Merz took aim at the U.S. in blunt remarks after his

victory, criticising the "ultimately outrageous" comments

flowing from Washington during the campaign, comparing them to

hostile interventions from Russia.

"So we are under such massive pressure from two sides that

my absolute priority now is to achieve unity in Europe. It is

possible to create unity in Europe," he told a roundtable with

other leaders.

Merz's broadside against the U.S. came despite President

Donald Trump welcoming the election outcome.

"Much like the USA, the people of Germany got tired of the

no common sense agenda, especially on energy and immigration,

that has prevailed for so many years," Trump wrote on Truth

Social.

Hitherto seen as an atlanticist, Merz said Trump had shown

his administration to be "largely indifferent to the fate of

Europe".

Merz's "absolute priority will be to strengthen Europe as

quickly as possible so that we can achieve real independence

from the USA step by step," he added.

He even ventured to ask whether the next summit of the North

Atlantic Treaty Organisation, which has underpinned Europe's

security for decades, would still see "NATO in its current

form".

Following a campaign roiled by violent attacks for which

people of migrant background were arrested, the conservative

CDU/CSU bloc won 28.5% of the vote, followed by the AfD with

20.5%, said a projection published late on Sunday by ZDF

broadcaster.

The AfD, which looks set to double its score from the

previous vote, saw Sunday's result as only a beginning.

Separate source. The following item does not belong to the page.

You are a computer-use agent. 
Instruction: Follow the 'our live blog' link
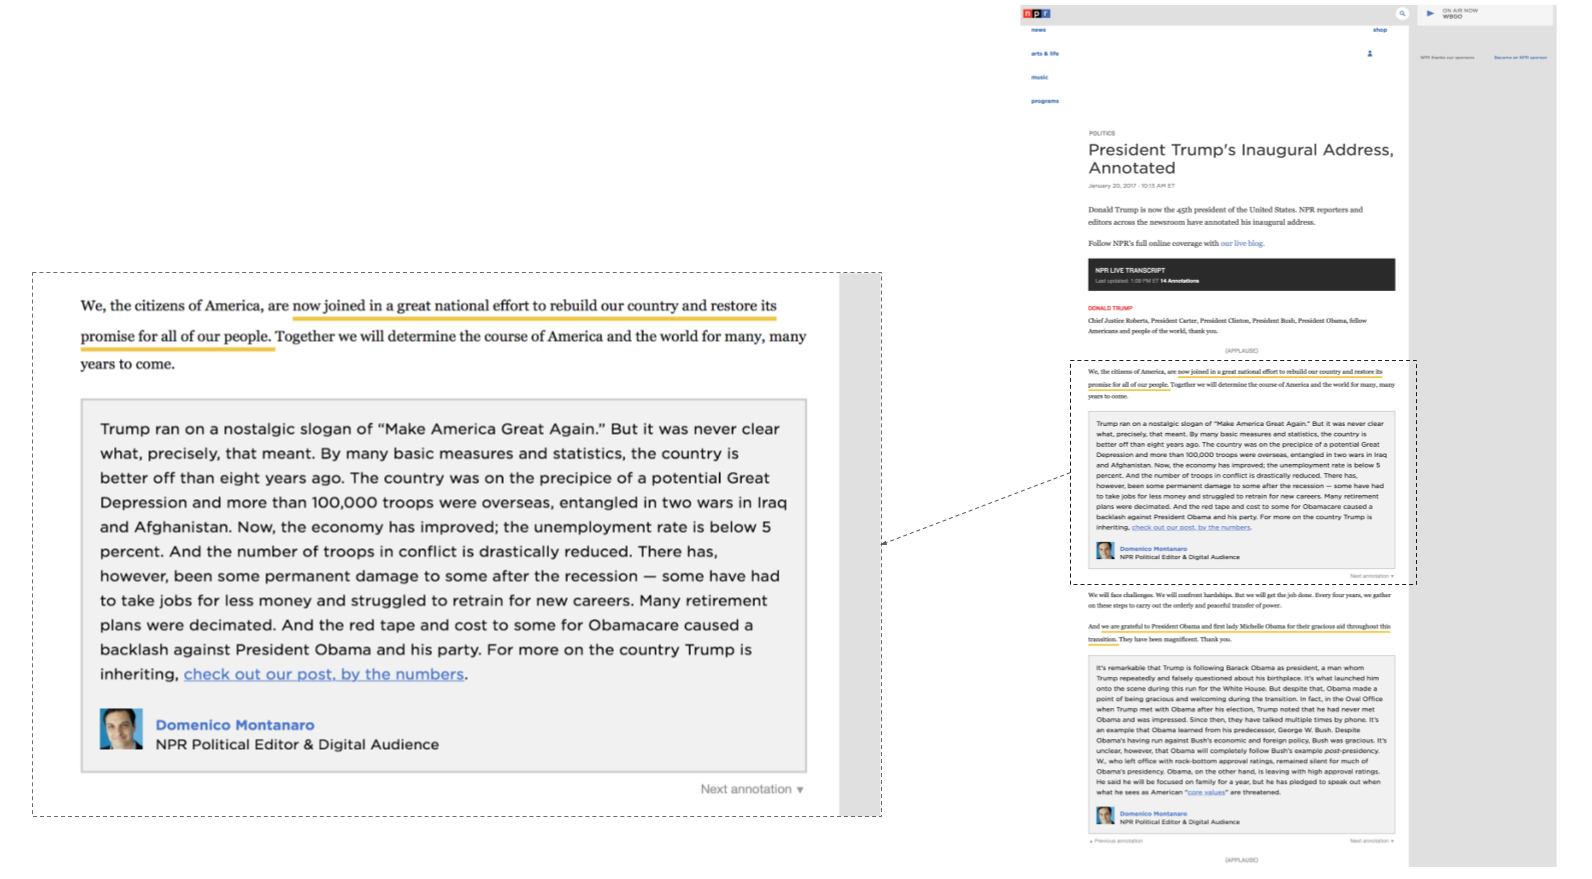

"Our hand remains outstretched to form a government," leader

Alice Weidel told supporters, adding "next time we'll come

first."

MERZ'S JUGGLING ACT

Merz is heading into coalition talks without a strong

negotiating hand. While his CDU/CSU emerged as the largest bloc,

it scored its second worst post-war result.

It remains uncertain whether Merz will need one or two

partners to form a majority, with the fate of smaller parties

unclear in a way that could jumble parliamentary arithmetic.

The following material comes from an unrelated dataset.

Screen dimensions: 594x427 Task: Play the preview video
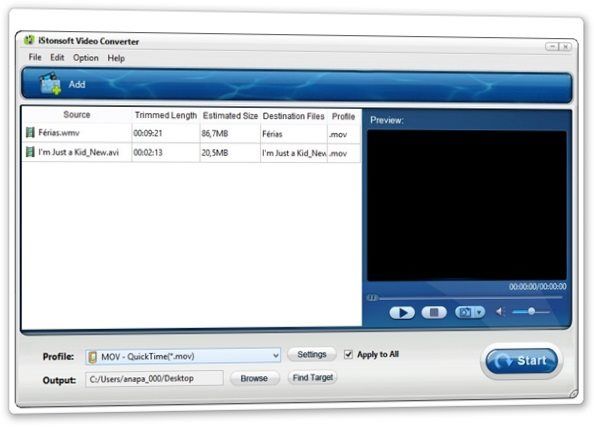click(402, 313)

Another three-way coalition would likely be much more

unwieldy, hampering Germany's ability to show clear leadership.

Chancellor Scholz's Social Democrats (SPD) tumbled to their

worst result since World War Two, with 16.5% of the vote share,

and Scholz conceding a "bitter" result, according to the ZDF

projection, while the Greens were on 11.8%.

Strong support particularly from younger voters pushed the

far-left Die Linke party to 8.7% of the vote.

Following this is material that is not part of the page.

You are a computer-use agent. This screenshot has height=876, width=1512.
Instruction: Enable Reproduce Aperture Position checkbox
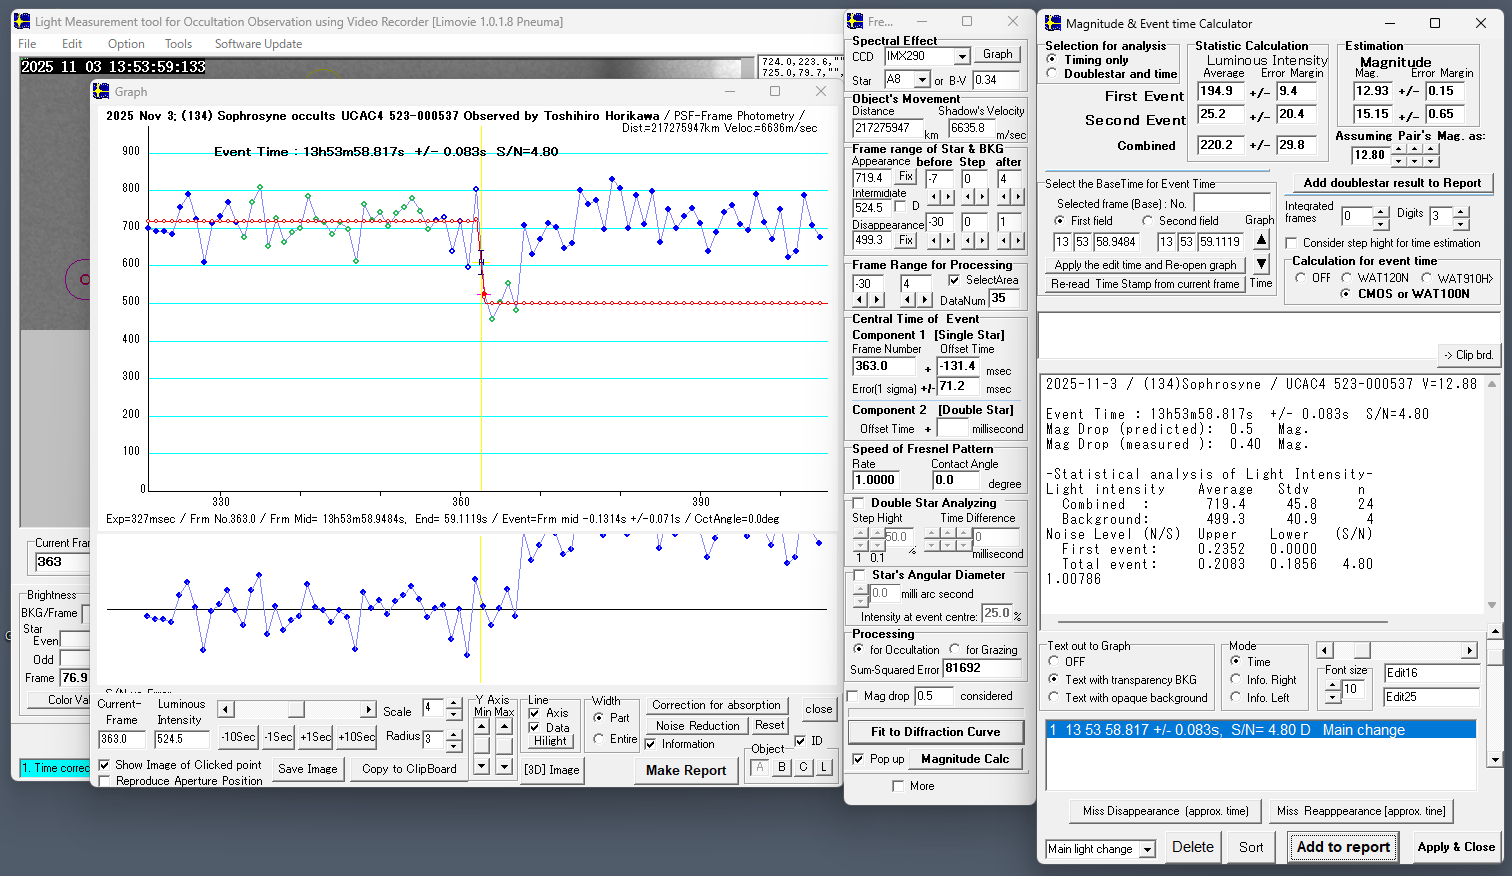pyautogui.click(x=105, y=781)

The pro-market Free Democrats (FDP) and newcomer Sahra

Wagenknecht Alliance (BSW) party hovered around the 5% threshold

to enter parliament.

"A three-party coalition runs the risk of more muddling

through and more stagnation unless all parties involved realise

that this is the last chance to bring change and to prevent the

AfD from getting stronger," said Carsten Brzeski, global head of

macro at banking group ING.

"As long as the new government does not bring

significant change, foreign investments will also be held back,

weakening Germany's economic outlook."

Voter turnout at 83% was the highest since before

reunification in 1990, according to exit polls. Male voters

tended more towards the right, while female voters showed

stronger support for leftist parties.

CARETAKER SCHOLZ

A brash economic liberal who has shifted the conservatives

to the right, Merz is considered the antithesis of former

conservative Chancellor Angela Merkel, who led Germany for 16

years.

Merz conditionally supports equipping Ukraine with

longer-range Taurus missiles, a step Scholz's government shied

away from, and sees Europe as firmly anchored in NATO.

Sunday's election came after the collapse last November of

Scholz's coalition of his SPD, the Greens and pro-market FDP in

a row over budget spending.

Lengthy coalition talks could leave Scholz in a caretaker

role for months, delaying urgently needed policies to revive the

German economy after two consecutive years of contraction and as

companies struggle against global rivals.

A delay would also create a leadership vacuum in the heart

of Europe even as it deals with a host of challenges such as

Trump threatening a trade war and attempting to fast-track a

ceasefire deal for Ukraine without European involvement.